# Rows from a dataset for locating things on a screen
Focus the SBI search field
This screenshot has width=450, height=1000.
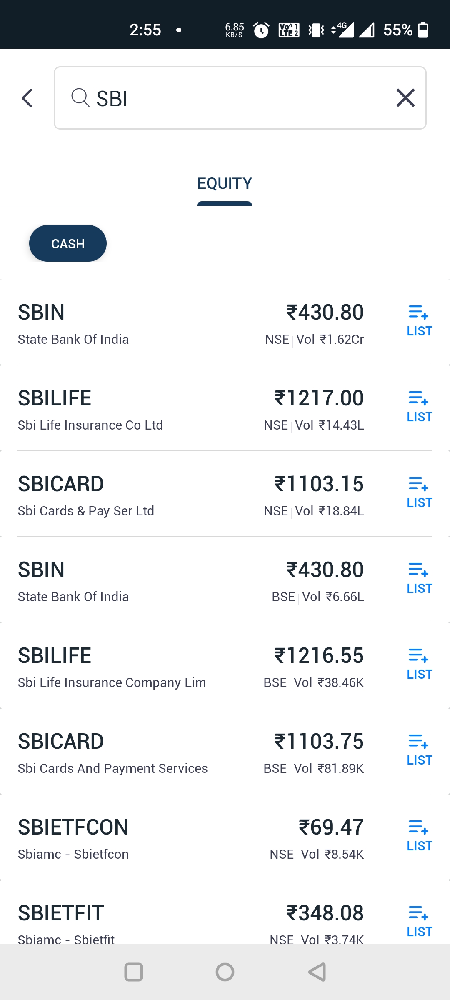click(240, 98)
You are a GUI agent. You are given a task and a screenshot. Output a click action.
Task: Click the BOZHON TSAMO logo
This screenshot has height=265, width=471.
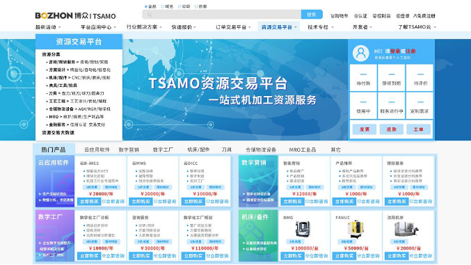pyautogui.click(x=75, y=15)
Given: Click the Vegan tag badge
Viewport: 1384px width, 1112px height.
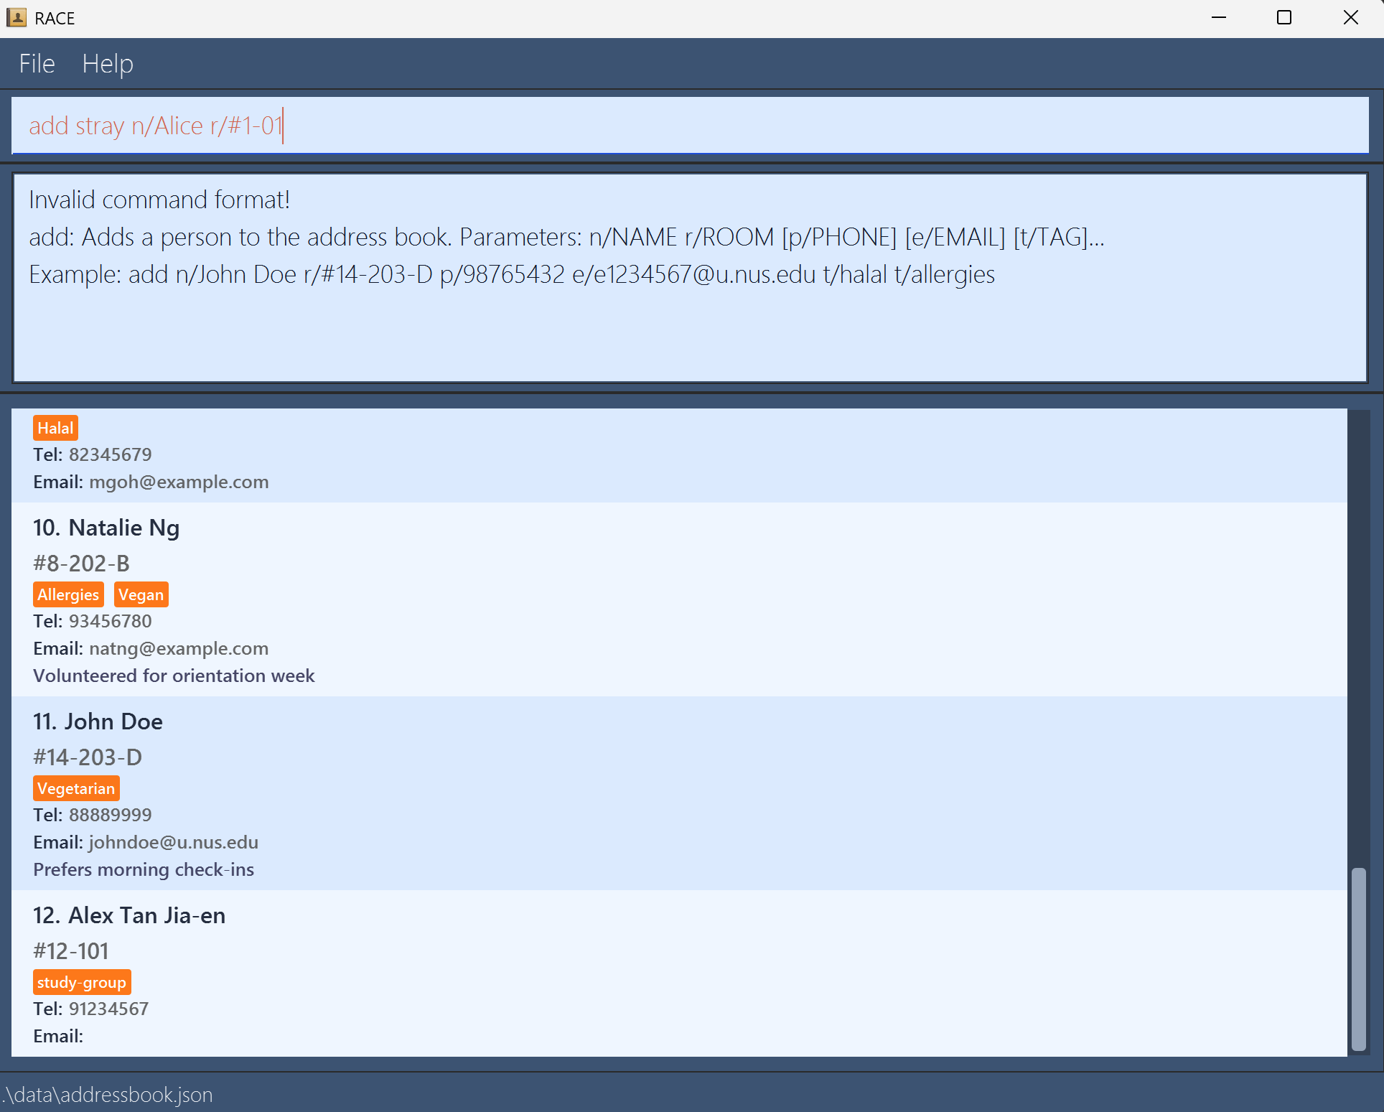Looking at the screenshot, I should pos(141,595).
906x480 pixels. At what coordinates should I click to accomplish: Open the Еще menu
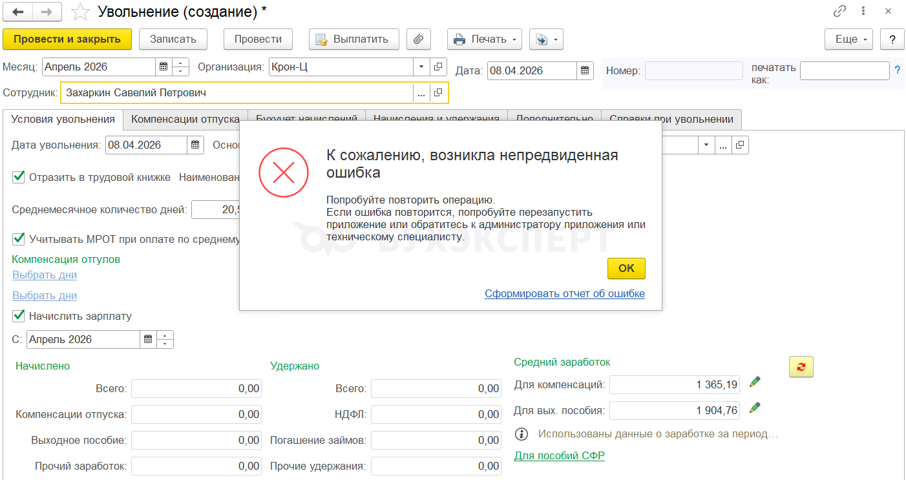point(848,39)
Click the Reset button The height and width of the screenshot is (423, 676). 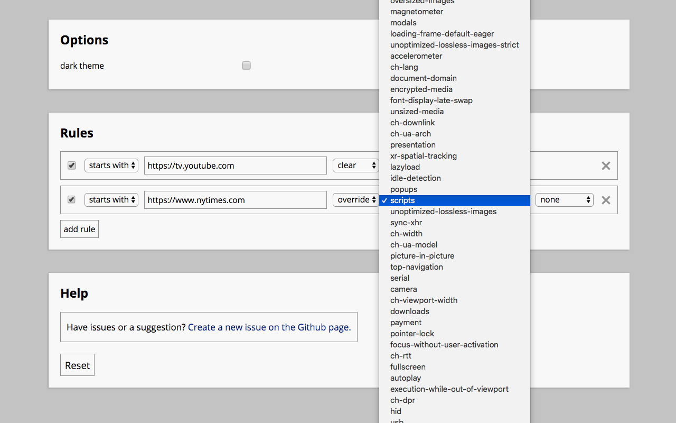tap(77, 365)
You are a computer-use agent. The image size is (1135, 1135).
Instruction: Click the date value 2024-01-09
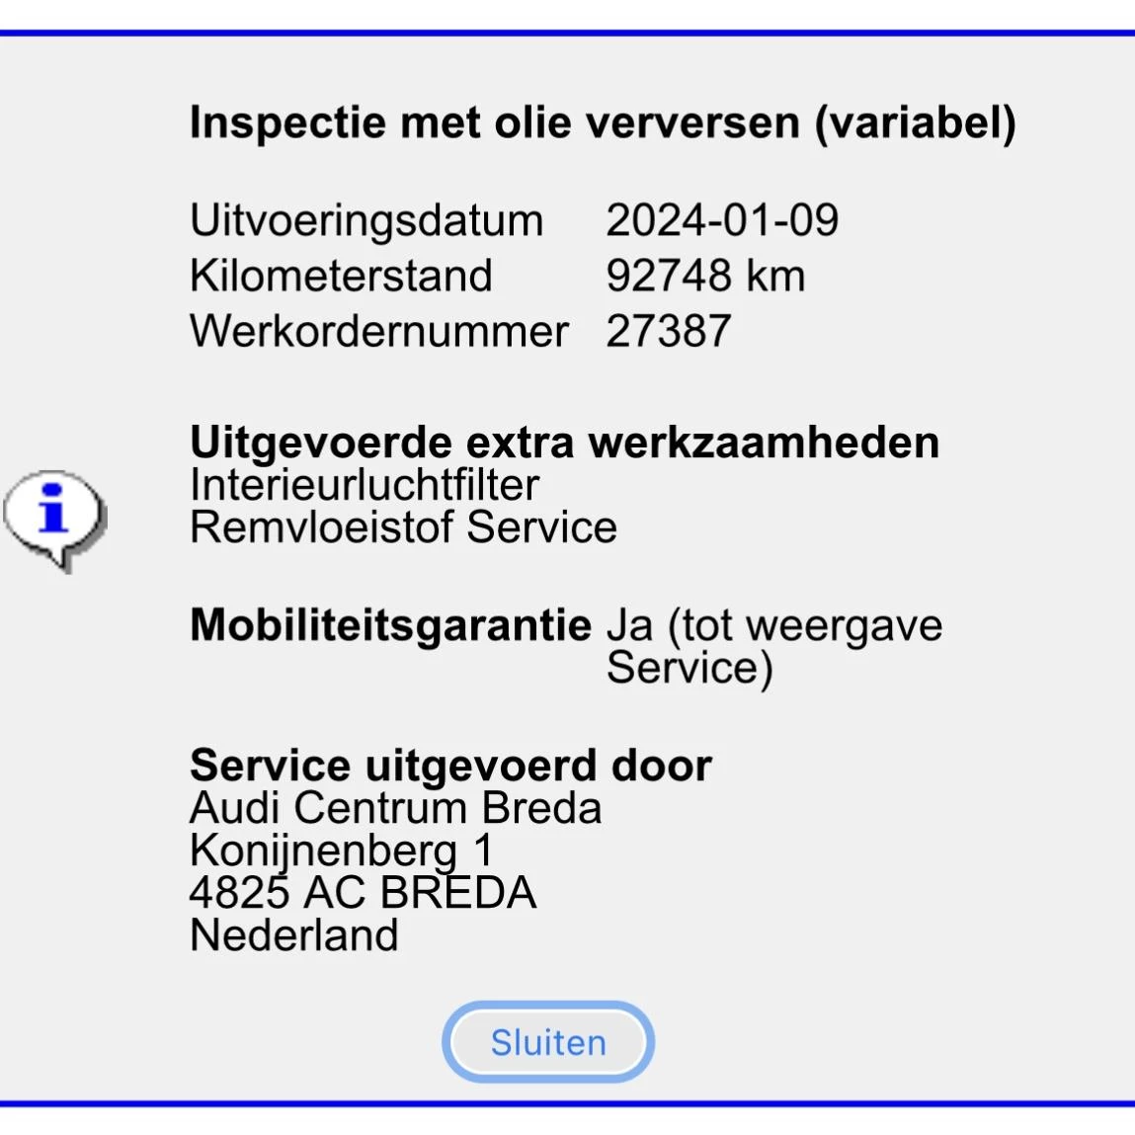coord(722,220)
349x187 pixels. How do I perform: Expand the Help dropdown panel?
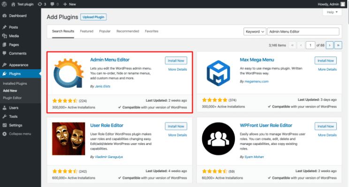(332, 12)
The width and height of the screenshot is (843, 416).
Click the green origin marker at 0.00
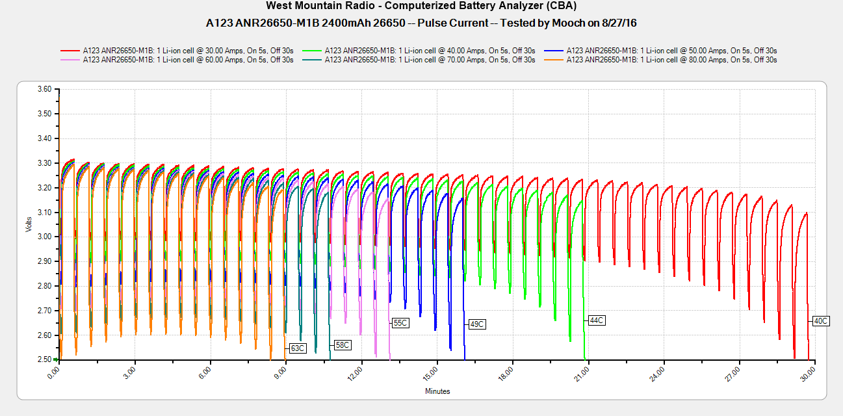pyautogui.click(x=57, y=359)
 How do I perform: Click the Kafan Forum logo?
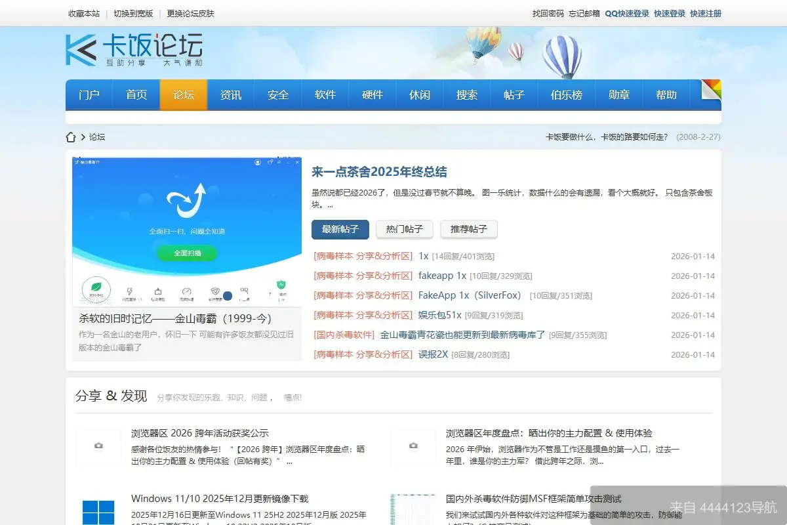pyautogui.click(x=131, y=49)
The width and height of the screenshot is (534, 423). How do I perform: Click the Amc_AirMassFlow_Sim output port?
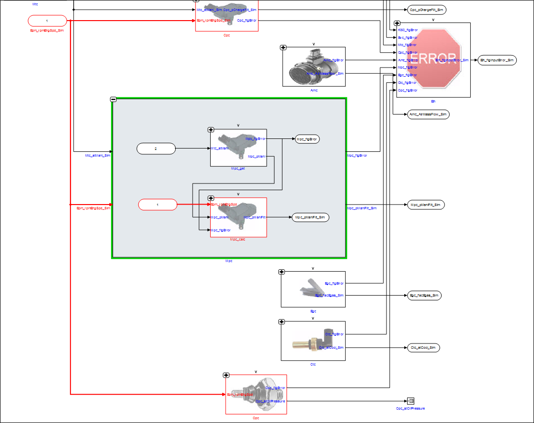428,114
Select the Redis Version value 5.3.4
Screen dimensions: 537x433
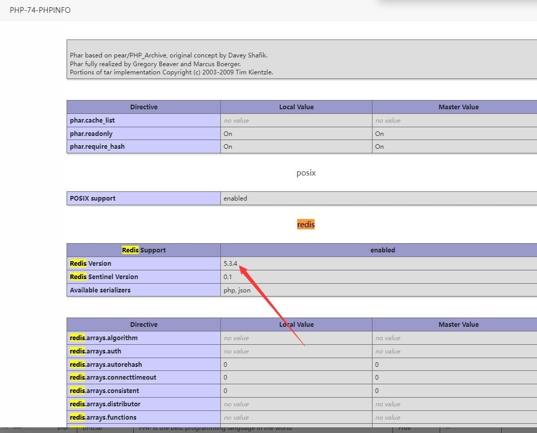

# REQUIREMENTS
Quote everything from the line containing "The width and height of the screenshot is (534, 423)." down to the end of the items, leaving out the pictures.

# SOLUTION TO THE EXERCISE
The width and height of the screenshot is (534, 423). How do I perform: Click the Amc_AirMassFlow_Sim output port?
428,114
Select the Redis Version value 5.3.4
Screen dimensions: 537x433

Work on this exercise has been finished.